*** DATA TO PROCESS Section Begins ***

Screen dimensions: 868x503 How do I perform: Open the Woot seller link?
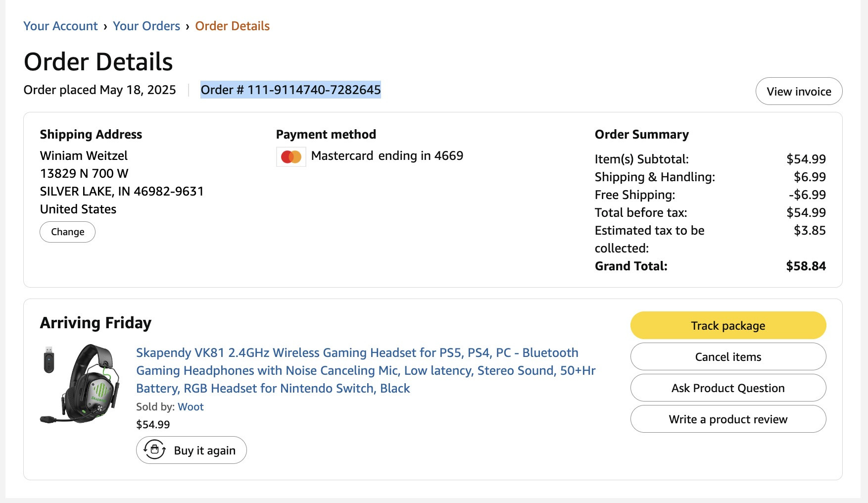[x=191, y=406]
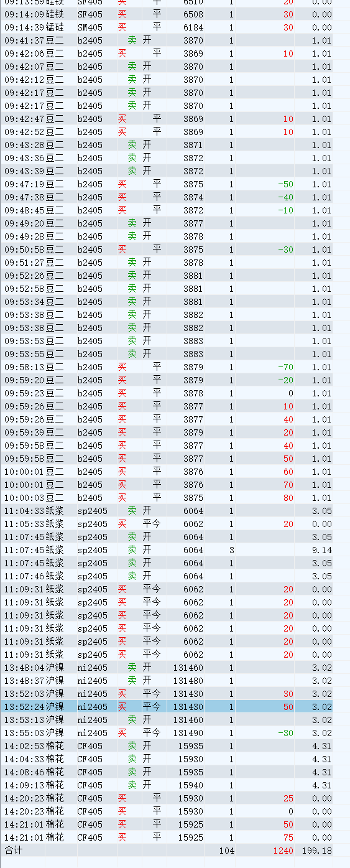Image resolution: width=350 pixels, height=868 pixels.
Task: Click the 9.14 fee cell
Action: (x=321, y=550)
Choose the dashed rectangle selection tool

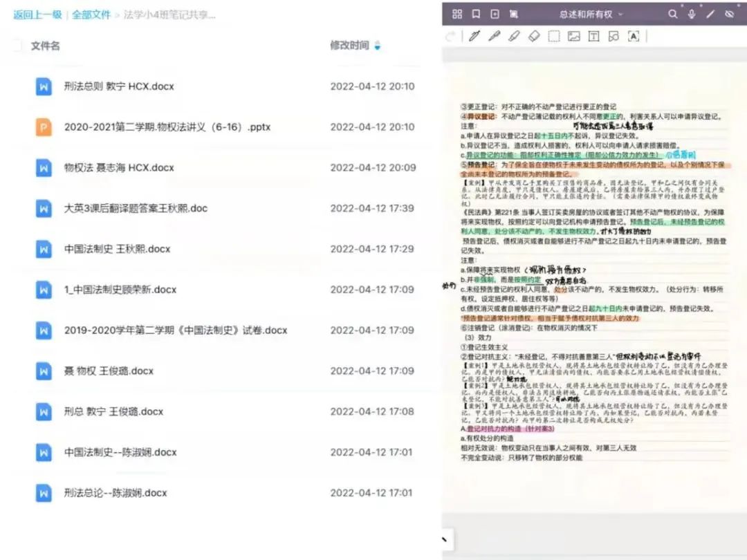pyautogui.click(x=553, y=37)
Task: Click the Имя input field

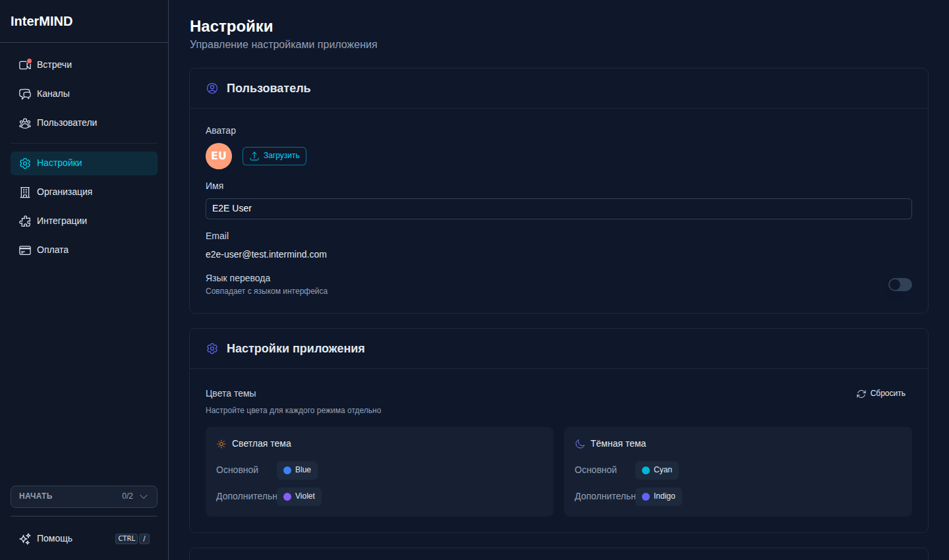Action: pos(559,209)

*** DATA TO PROCESS Section Ends ***

## WHAT YOU NEED TO DO
Transcribe, without alteration, each line from the one with "Choose the dashed rectangle selection tool" through the last line of the data; no pictures belong in the copy.

## ANSWER TO THIS TASK
Choose the dashed rectangle selection tool

pyautogui.click(x=553, y=37)
Task: Click the Имя input field

Action: pos(559,209)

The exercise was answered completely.